Description of the task →
Restate word for word every line from the top of the data below down through the line that holds "Task: Click the magnifier".

Materials provided →
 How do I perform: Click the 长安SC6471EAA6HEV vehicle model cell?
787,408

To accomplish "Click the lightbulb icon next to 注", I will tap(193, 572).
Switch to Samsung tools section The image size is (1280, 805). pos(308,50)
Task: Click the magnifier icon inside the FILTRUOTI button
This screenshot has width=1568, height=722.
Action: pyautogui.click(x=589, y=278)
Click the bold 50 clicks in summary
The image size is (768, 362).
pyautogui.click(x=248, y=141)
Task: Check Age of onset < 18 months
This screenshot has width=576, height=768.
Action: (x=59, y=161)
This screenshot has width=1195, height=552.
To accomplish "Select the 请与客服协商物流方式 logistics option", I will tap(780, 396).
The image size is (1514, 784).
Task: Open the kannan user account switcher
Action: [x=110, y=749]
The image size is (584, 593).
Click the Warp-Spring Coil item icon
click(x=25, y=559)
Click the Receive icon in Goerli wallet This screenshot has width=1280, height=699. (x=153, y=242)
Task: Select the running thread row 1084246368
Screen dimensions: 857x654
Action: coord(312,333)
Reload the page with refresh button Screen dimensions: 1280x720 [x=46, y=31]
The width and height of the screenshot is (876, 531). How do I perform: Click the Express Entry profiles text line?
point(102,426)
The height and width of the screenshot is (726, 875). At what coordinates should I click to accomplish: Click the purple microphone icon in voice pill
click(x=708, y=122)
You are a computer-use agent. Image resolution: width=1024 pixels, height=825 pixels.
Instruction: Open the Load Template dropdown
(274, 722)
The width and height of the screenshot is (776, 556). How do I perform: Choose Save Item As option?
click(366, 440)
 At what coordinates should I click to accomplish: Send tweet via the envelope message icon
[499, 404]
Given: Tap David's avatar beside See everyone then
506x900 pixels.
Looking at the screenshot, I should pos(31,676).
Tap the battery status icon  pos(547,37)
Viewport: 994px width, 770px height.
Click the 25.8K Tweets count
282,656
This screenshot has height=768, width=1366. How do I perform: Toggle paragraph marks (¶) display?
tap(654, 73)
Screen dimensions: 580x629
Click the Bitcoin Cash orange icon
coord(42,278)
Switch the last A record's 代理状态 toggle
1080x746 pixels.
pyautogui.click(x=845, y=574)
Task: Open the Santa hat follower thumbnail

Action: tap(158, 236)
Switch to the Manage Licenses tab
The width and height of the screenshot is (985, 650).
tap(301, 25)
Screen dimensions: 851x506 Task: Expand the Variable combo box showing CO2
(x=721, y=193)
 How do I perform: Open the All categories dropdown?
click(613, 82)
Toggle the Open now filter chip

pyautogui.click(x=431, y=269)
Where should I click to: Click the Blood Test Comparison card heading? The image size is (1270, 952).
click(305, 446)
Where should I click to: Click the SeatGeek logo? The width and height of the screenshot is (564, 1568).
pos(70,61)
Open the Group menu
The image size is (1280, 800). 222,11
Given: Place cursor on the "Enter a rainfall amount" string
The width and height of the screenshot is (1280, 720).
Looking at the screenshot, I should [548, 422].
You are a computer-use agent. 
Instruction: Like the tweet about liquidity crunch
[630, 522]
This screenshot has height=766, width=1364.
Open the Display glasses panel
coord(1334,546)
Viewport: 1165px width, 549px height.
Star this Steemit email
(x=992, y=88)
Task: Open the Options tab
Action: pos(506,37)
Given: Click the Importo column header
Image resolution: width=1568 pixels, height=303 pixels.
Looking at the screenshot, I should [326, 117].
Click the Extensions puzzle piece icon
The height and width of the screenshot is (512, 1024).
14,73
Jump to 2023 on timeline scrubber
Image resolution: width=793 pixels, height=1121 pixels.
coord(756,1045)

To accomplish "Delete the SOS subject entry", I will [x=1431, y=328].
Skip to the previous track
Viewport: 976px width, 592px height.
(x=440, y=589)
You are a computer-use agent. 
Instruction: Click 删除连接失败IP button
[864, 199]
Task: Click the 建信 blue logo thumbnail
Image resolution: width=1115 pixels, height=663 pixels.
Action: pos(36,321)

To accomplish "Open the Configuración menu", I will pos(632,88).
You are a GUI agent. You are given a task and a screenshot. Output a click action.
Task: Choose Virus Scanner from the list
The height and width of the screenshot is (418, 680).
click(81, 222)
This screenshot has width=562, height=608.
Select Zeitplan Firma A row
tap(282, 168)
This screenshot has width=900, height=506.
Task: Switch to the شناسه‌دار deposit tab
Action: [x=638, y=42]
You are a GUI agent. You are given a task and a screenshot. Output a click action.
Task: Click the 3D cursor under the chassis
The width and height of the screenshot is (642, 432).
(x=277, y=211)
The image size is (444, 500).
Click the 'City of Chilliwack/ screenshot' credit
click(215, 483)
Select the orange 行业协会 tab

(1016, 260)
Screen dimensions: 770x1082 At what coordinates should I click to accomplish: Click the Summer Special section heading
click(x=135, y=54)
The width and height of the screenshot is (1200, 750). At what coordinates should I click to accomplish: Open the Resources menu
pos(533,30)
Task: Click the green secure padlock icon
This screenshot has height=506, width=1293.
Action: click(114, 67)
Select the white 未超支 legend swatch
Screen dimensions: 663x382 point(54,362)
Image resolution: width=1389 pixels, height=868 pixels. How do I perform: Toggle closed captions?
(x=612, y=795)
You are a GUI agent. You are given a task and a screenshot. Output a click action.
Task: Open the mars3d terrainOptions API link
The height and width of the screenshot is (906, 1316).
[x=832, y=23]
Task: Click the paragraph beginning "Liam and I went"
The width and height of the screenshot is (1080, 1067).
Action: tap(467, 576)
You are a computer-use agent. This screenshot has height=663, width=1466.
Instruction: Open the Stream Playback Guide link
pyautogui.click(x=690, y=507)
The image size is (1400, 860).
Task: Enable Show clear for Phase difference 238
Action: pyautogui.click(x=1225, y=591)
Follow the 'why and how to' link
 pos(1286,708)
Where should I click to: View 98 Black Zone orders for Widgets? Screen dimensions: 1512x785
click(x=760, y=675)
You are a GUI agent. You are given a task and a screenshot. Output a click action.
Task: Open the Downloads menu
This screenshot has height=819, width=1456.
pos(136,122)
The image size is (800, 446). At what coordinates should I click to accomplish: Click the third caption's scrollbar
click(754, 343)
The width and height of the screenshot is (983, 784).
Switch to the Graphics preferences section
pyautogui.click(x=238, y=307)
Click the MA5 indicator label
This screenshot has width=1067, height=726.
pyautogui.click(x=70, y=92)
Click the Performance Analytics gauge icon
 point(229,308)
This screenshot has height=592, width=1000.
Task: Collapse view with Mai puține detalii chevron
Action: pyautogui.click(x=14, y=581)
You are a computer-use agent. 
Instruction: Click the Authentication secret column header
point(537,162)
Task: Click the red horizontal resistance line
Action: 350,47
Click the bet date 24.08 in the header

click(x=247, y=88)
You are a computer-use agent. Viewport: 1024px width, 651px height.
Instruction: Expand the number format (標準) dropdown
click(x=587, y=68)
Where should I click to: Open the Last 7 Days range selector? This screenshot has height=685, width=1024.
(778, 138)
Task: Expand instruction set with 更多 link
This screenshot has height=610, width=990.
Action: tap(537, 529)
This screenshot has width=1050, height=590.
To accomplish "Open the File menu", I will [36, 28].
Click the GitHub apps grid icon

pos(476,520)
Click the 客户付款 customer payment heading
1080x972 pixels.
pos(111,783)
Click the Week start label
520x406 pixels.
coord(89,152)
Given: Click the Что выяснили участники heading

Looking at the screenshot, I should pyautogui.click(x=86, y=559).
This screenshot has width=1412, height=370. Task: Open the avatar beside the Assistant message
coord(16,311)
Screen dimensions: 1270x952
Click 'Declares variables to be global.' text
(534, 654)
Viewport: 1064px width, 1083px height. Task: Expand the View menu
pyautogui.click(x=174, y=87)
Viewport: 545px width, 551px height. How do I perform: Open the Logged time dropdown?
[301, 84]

Solution to this task →
 How do I perform: Click the 长安SC6471EAA6HEV vehicle model cell?
787,408

To accomplish "Click the lightbulb icon next to 注", I will tap(193, 572).
Switch to Samsung tools section The image size is (1280, 805). pos(308,50)
Task: Click the magnifier icon inside the FILTRUOTI button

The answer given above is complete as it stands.